Um caso a ser acompanhado será o de São José dos Campos. A prefeitura da cidade do interior de São Paulo se prepara para lançar um edital de um novo modelo de transporte público que incluirá a modalidade sob demanda. O professor Ciro Biderman da FGV coordenou o plano, que prevê um sistema sob demanda com horários de partida fixos ou flexíveis, com a possibilidade de aumento ou redução de oferta. Os trajetos podem tanto ser fixos como otimizados por algoritmos. 

Quanto às tarifas, há a possibilidade de serem dinâmicas, mas seu funcionamento ainda está em discussão. “O esquema parecido com o modelo dos aplicativos não é a prioridade do edital. Tem seus méritos, mas seus efeitos sobre a igualdade do sistema são discutíveis.” 
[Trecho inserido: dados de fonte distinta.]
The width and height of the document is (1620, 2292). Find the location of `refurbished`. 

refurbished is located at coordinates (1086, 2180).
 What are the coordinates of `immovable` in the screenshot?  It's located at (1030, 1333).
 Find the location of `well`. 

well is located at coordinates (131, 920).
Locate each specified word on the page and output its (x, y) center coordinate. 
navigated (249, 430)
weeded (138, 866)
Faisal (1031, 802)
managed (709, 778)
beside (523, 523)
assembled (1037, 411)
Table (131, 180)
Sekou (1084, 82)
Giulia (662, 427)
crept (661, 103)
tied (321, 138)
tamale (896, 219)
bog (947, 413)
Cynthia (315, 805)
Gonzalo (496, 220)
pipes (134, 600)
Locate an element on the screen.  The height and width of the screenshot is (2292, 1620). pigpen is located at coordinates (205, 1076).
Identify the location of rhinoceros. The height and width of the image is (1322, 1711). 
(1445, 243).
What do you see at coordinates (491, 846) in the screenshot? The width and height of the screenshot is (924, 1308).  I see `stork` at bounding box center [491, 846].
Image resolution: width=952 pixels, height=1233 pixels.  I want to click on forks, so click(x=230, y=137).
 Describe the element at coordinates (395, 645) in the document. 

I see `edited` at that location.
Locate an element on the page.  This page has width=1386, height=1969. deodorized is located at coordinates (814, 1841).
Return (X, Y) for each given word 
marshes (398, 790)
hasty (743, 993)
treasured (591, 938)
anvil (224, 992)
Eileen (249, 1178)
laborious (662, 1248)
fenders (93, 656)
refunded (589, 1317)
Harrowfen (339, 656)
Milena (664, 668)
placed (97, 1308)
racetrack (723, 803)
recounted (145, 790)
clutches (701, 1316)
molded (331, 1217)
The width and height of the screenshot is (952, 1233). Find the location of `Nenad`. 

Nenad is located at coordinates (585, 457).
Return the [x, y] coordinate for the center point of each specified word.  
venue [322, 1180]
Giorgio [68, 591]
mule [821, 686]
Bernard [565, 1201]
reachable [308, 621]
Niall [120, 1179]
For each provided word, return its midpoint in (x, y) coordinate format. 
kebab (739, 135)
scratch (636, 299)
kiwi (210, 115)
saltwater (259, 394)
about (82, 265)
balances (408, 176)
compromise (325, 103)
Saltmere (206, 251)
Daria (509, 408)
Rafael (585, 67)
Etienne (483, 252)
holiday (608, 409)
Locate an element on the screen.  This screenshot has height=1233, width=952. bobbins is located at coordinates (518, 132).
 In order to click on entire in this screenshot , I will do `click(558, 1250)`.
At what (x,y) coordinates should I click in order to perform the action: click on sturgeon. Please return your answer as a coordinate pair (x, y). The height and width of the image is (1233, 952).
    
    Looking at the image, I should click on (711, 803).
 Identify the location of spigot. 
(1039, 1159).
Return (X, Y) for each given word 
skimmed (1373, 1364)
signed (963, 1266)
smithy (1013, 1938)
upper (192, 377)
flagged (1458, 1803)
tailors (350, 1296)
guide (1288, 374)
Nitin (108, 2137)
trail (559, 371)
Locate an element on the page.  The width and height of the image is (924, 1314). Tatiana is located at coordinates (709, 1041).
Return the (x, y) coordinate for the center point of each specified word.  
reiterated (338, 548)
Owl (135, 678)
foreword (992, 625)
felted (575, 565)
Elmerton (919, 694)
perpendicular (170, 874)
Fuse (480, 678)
Integração metropolitana e Mobilidade como Serviço 

O transporte sob demanda é uma das inovações propostas na área de mobilidade. Outra é o conceito de Mobilidade como Serviço – tradução do inglês, Mobility as a Service (MaaS) –, no qual se planeja o funcionamento de todos os tipos de modais de maneira integrada. A ideia motiva debates sobre a necessidade de criar autoridades metropolitanas de transportes, com poderes para organizar as distintas redes de municípios em que serviços como linhas de ônibus e sob trilhos operam sem integração ou mesmo de forma concorrente. 

A proposta consiste na integração de todos os modais, de modo que toda a jornada do usuário seja condicionada a uma tarifa única. Modais como bicicletas compartilhadas, transporte individual, ônibus e trens podem ser componentes de uma viagem e combinados para proporcionar a experiência mais adequada, seja de forma automatizada por aplicativos ou de acordo com a preferência do usuário.